DM Monitoring
RIYADH: Saudi Arabia will not normalise ties with Israel in the absence of a two-state solution with the Palestinians, the kingdom’s top diplomat has said, according to a tweet by the foreign ministry on Friday.
The comments by Prince Faisal bin Farhan Al Saud on the sidelines of the World Economic Forum in Davos came as Is-raeli Prime Minister Benjamin Netanyahu discussed normalisation with Saudi Arabia in talks with White House National Security Advisor Jake Sullivan in Jerusalem on Thursday.
“True normalisation and true stability will only come through… giving the Palestinians a state,” Prince Faisal told Bloomberg at the summit.
Saudi Arabia, the world’s largest oil exporter, is a close partner of the United States but it has repeatedly refused to normalise ties with US-ally Israel due to its occupation of Palestinian territories.
The US-brokered Abraham Accords in 2020 saw the kingdom’s neighbours — the United Arab Emirates and Bahrain — establish full diplomatic ties with Israel.
Netanyahu has repeatedly expressed his desire to see Saudi Arabia join the list.
In their talks on Thursday, Netanyahu and Sullivan discussed “measures to deepen the Abraham Accords… with an emphasis on a breakthrough with Saudi,” the Israeli leader’s office said.
The West Bank and the Gaza Strip plus Israeli-annexed east Jerusalem were long touted as the basis of a Palestinian state in a “two-state” solution to the long-running conflict.
But that goal has become ever more distant, with the occupied West Bank fragmented by Jewish settlements.

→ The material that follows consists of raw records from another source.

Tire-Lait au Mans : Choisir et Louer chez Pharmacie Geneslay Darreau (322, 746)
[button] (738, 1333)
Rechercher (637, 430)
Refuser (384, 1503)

Netanyahu plans to pursue a policy of increased settlement expansion in the West Bank, with ultra-Orthodox Jewish parties in his coalition advocating the annexation of some of the territory.

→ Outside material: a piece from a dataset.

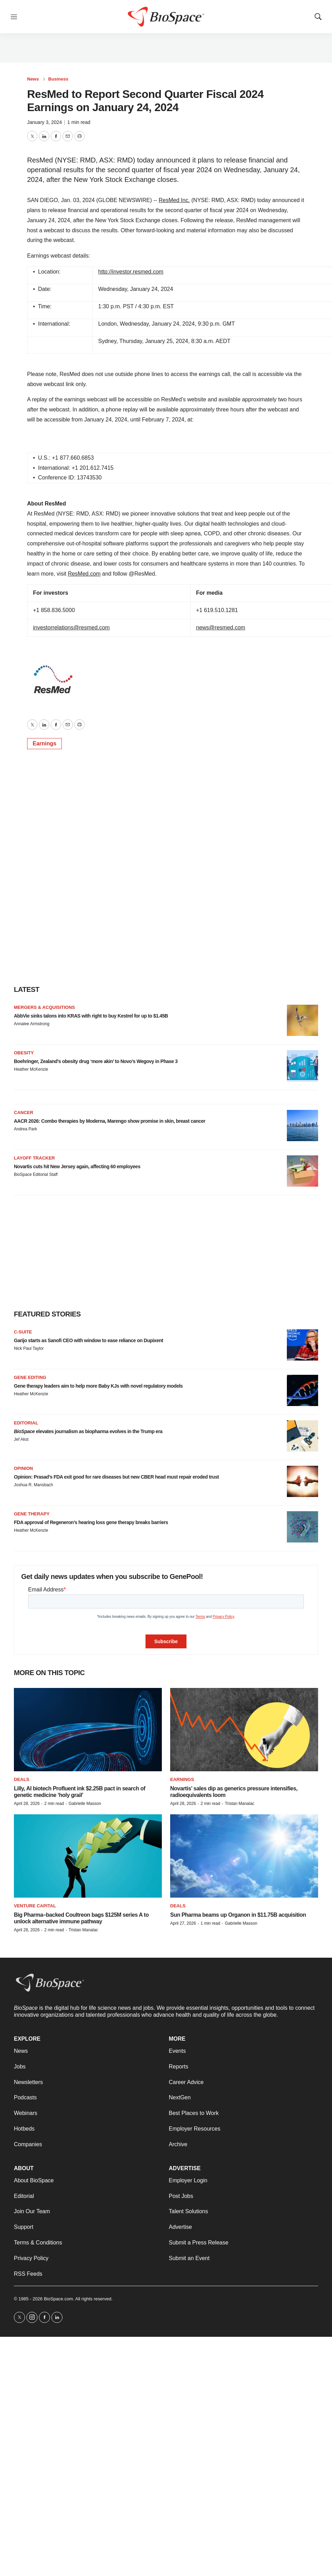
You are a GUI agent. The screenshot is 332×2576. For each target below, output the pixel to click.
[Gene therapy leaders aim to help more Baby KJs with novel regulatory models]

Besides, Netanyahu has taken aim at the internationally recognized Palestinian leadership in the occupied West Bank. Palestinians successfully lobbied the U.N. General Assembly to seek a legal opinion from the International Court of Justice on Israel’s policies in the occupied West Bank and east Jerusalem, and the Israeli government responded with a series of punitive measures.
Some of the steps have hit the Palestinians hard, such as withholding some $40 million in tax revenues and instead using the money to compensate Israeli victims of Palestinian violence. There are also plans to halt development in Palestinian villages in Israeli-controlled parts of the West Bank.
Other moves have been more symbolic, such as revoking the VIP privileges of top Palestinian officials and banning displays of Palestinian flags inside Israel.